'Discordar não é sinônimo de odiar', prega Fachin sobre eleições em meio a crise no STF
Em meio a uma crise de credibilidade no STF, o ministro Edson Fachin defendeu a tolerância eleitoral ao afirmar que discordar não é odiar. A Corte enfrenta tensões internas após André Mendonça divulgar relatório da PF que liga Alexandre de Moraes ao banqueiro Daniel Vorcaro, caso cujo arquivamento já foi recomendado pela PGR. Fachin declarou que o cargo impõe deveres e limites, prometendo medidas cabíveis, enquanto os ministros tentam manter um clima de aparente normalidade no tribunal.
O presidente do Supremo Tribunal Federal (STF), ministro Edson Fachin, afirmou nesta quinta-feira, 3, que "discordar não é, nem pode ser, sinônimo de odiar". A declaração, em um dos momentos mais sensíveis da Corte, que atravessa uma crise de credibilidade sem precedentes, ocorreu na abertura da campanha 'Paz e Tolerância nas Eleições'.
"Estamos, uma vez mais, às vésperas de um período eleitoral. É natural, e mesmo salutar, que a democracia se manifeste em sua pluralidade de vozes, projetos e visões de país. O contraditório é da essência do jogo democrático, e a competição entre ideias distintas é sinal de vitalidade, não de fraqueza", disse Fachin.
"Ao Poder Judiciário, e em particular à Justiça Eleitoral, cabe zelar pelas regras do jogo democrático com isenção, técnica e serenidade; nunca como protagonista da disputa; sempre como fiel guardiã de sua lisura", avaliou o presidente da Corte.
Os ministros do STF tem buscado manter um ar de normalidade após a divulgação de um elo entre Alexandre de Moraes e o banqueiro Daniel Vorcaro, ex-controlador do Banco Master.
Na terça-feira, o ministro André Mendonça, relator das investigações sobre o Banco, divulgou o relatório da Polícia Federal sobre a ligação entre Moraes e Vorcaro. Aliados de Moraes consideraram a atitude uma forma de atingir pessoalmente o colega. Ontem mesmo [quarta-feira,2], o procurador-geral da República, Paulo Gonet, enviou um parecer ao STF recomendando o arquivamento do caso. Segundo ele, as provas foram colhidas sem a anuência do plenário da Corte.
Antes da sessão de quarta-feira, 2, na Corte, Fachin disse que o cargo de ministro "não confere privilégios, mas impõe deveres, limites e responsabilidades, que devem ser observados com absoluto respeito à Constituição, às leis e ao STF". O presidente do STF prometeu tomar providências - mas não especificou quais nem quando. "Nos próximos dias, concluída a análise necessária dos fatos e observados os procedimentos institucionais pertinentes, esta Presidência anunciará, no tempo devido e sem precipitação, as medidas cabíveis e necessárias", disse.
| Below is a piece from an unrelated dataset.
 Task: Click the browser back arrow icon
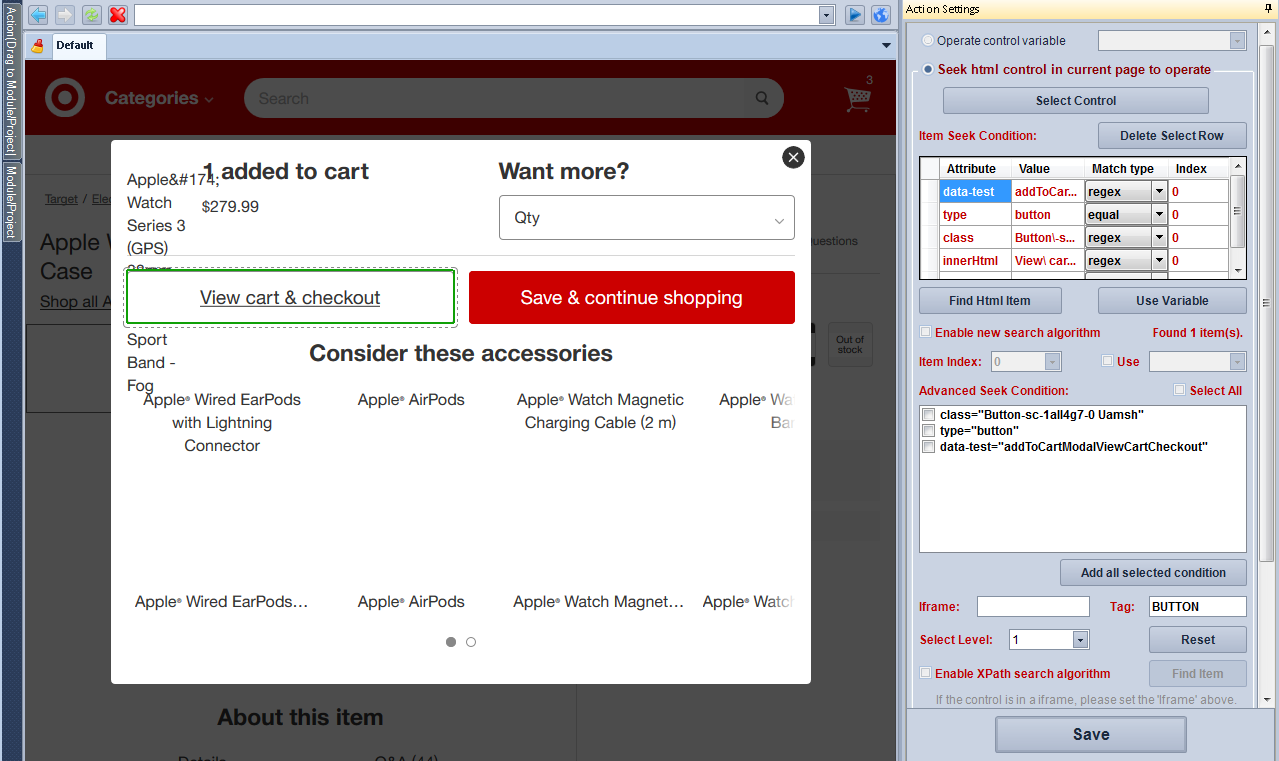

Na sessão, contudo, o assunto não foi abordado no plenário. No intervalo, é comum os magistrados se reunirem na sala de lanches. Quem estava de fora conseguia ouvir risadas dos ministros. Um deles contou ao Estadão que o "estava tudo calmo" e não se falou em crise. Moraes e Mendonça estavam presentes - mas, mesmo longe das câmeras da TV Justiça, não se cumprimentaram.